Home » Security Leadership » Metrics/Budgets

Security and Business: Financial Basics

You need to find and use the right financial metrics to communicate security's value to your company. Here are pros and cons of four: TCO, ROI, EVA and ALE.

By Michael Fitzgerald

Page 2

"ROI is misleading because people don't understand what they're trying to accomplish. Look at the benefit you want first, then the ROI," Hunt says.

Security costs can be vague. "It's not like you can walk into your local shop and say I'd like two pounds of security and a half pound of infosec on top," says Luke McConoughey, managing partner at My CSO Network, a managed security firm in Chandler, Ariz. McConoughey says potential customers frequently ask him what their return on investment will be. He doesn't think ROI numbers work well in security, and he tends to counter with a discussion of their likely losses if they don't invest in security services. Even though he prefers measuring losses, he concedes that unless a firm has recently experienced a breach of some sort, measuring costs becomes an exercise in "throwing darts at a dartboard."

ROI tends to be easiest to calculate after an incident.
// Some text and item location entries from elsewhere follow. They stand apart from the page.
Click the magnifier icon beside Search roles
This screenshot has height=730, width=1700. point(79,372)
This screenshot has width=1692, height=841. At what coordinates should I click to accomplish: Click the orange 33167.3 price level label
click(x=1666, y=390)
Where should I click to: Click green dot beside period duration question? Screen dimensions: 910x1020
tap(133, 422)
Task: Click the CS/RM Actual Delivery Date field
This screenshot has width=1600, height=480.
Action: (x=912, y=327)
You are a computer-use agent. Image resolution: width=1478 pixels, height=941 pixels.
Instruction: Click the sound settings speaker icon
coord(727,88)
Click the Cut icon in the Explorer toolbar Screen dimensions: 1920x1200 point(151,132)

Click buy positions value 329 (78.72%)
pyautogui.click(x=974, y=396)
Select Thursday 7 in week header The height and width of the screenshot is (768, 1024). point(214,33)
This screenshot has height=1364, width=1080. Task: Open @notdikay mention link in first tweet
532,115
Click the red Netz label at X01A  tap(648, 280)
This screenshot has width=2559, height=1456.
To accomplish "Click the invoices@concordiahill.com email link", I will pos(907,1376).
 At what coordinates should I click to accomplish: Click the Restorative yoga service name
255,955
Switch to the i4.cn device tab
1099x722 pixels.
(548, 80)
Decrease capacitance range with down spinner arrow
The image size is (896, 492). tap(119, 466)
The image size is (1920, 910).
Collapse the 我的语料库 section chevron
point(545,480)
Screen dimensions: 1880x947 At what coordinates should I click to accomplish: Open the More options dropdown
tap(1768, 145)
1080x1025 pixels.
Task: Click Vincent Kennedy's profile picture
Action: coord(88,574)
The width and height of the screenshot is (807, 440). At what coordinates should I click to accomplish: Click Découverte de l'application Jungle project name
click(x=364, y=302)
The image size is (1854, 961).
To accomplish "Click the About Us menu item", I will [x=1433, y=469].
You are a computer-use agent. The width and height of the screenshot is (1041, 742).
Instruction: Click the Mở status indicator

That's when costs tend to be clear. Otherwise, it's tough to quantify the potential around losses, says Anthony Hernandez, managing director of the information risk management practice at Smart business advisory and consulting in Devon, Pa. He notes, for instance, that it was difficult to say what companies would get in return for spending on HIPAA compliance. Regulations like Sarbanes-Oxley and the more recent Payment Card Industry (PCI) measures held clearer benefits because firms would be heavily penalized for not proving compliance. In the case of PCI, he's seeing companies receive fines of $25,000 a month. It's also possible to measure what breaches will cost, thanks in part to incidents like those at TJX, which paid $100 million in fines and another $156 million to resolve lawsuits. It would be harder to say whether TJX suffered any intangible costs, like loss of goodwill (sales actually rose in the wake of the breaches).

Note that there's also another measure, ROSI (return on security investment), which works by taking the expected security spending and subtracting any expected annual loss (see ALE, Page 39).

TCO (Total Cost of Ownership)
An alternative to ROI is to figure the total cost of ownership (TCO) for a security investment. The measure just by its nature focuses on a cost, not a potential return, which meshes well with security spending. Kenneth Tyminski, the former CISO at Prudential Financial and now a consultant in Havelock, N.C., says his firm preferred TCO to ROI because it was obvious that for something like antivirus, the firm had to adopt the technology, but was not likely to see a financial return
for the investment. So looking at costs
made the most sense. Tracking TCO also helps in practical ways, Tyminski notes. "After a couple of years," he says, "the cost of operating a tool or piece of hardware can be a lot higher than just buying new equipment."